2007-07-13 Thread imageguy
On Jul 12, 4:03 pm, [EMAIL PROTECTED] (Steve Crawford)
wrote:
 imageguy wrote:
  I am building an application with Postrges as the backend foundation.
  This is my first application and it has struck me that as we add
  features/functionality to the application and database with each new
  version, we will need some method of obtaining the current structure
  of the customers database and then modifying/updating the structure so
  that it matches the application revision standard.

  Are there pre-existing tools out there that does this sort of thing ??

  My present direction is to create a small SQLite db that has there
  expected structure, compare each table against the SQL
  information_Schema.columns and the create a series of SQL commands
  to be executed that would add columns and/or table as needed.

  -- any thoughts or comments ?

 Not sure why you need SQLite when you, *ahem*, have and are modifying
 PostgreSQL. All the info you seek is in the system tables. To get a
 jump-start, try running psql with the -E option to see the backend
 queries that generate the displays of tables and table layouts.

 How you go about performing the updates will depend on many things:

 Are other apps running against the DB - especially the tables your app uses?

 Will the app be running on various versions of PG or will you control that?

 Will you allow any version to any version updates or only updates to the
 next version?

 What about the ability to downgrade to prior versions?

 Will the client-side be updated simultaneously with the database schema?

 What permissions will be required to perform the update?

 Updates in a sophisticated system will not be as simple as just matching
 table structures. You need to consider alterations to constraints -
 especially foreign-key constraints. Also the effect on views. It is
 likely that any version-to-version updates will need to be done in a
 specific and tested order. As a simple example, you would need to update
 a table to add a column before updating a view that refers to that column.

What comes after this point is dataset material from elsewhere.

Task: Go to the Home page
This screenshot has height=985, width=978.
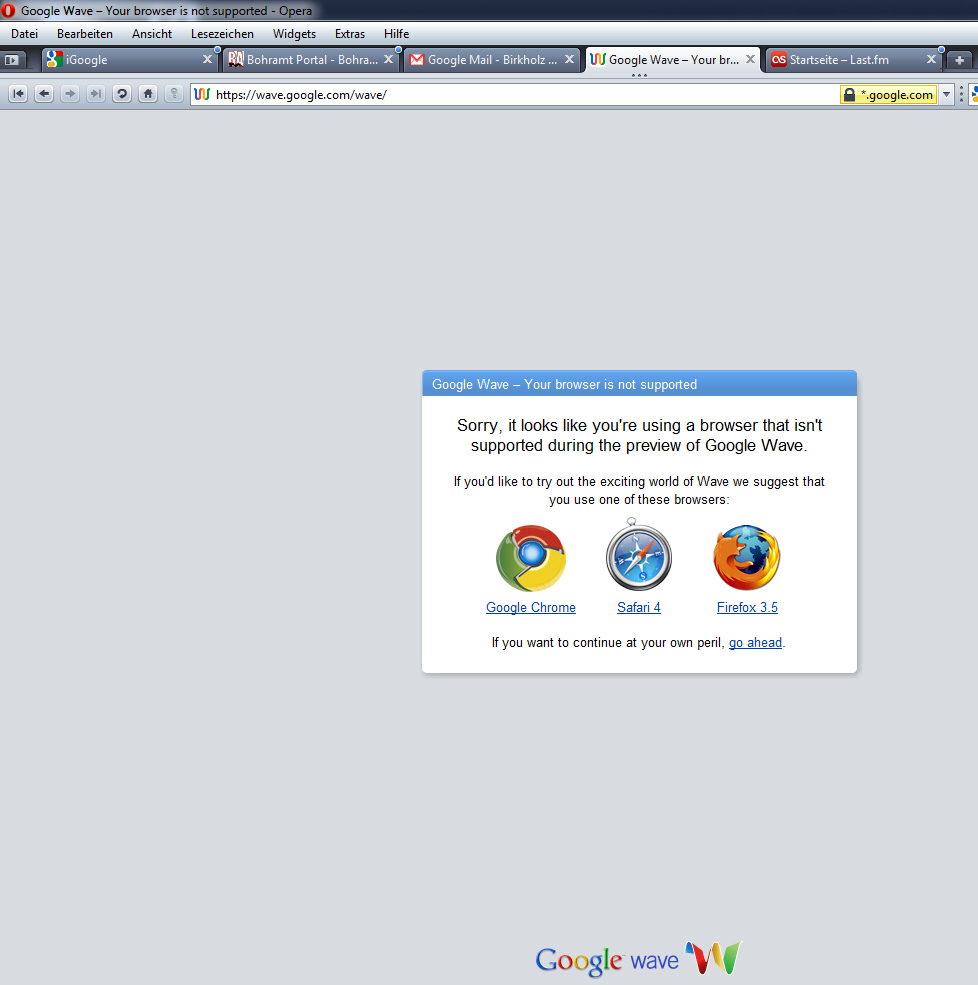Action: [148, 94]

 One thing that might be useful is to create a simple function that just
 returns a version number:

 create or replace function my_app_version()
  returns text
  language sql
  as 'select ''1.01''::text;';

 You can use this as needed. The client application can check the
 database-side version and either modify its behavior appropriately (ie.
 hide unavailable features) or refuse to start if there is an
 un-reconcilable mismatch.

 You could also create scripts to verify your database setup against the
 returned version and report errors, and you can base your update
 activity on the returned value. For example:

 1. Test that existing tables/views/indexes/etc. match the returned
 version number - exit if not

 2. If yes, check for availability of handler to change existing version
 to desired version - exit if one isn't available.

 3. Perform backup.

 4. Perform update including update of version-number function. As
 appropriate to your situation, you could change the version-number
 function at the start of your operation, say from '1.01' to '1.01-1.15'
 and program the clients to display an appropriate message if they try to
 connect during the upgrade. You will, of course, need to use
 transactions, locks, etc. to prevent access during the upgrade.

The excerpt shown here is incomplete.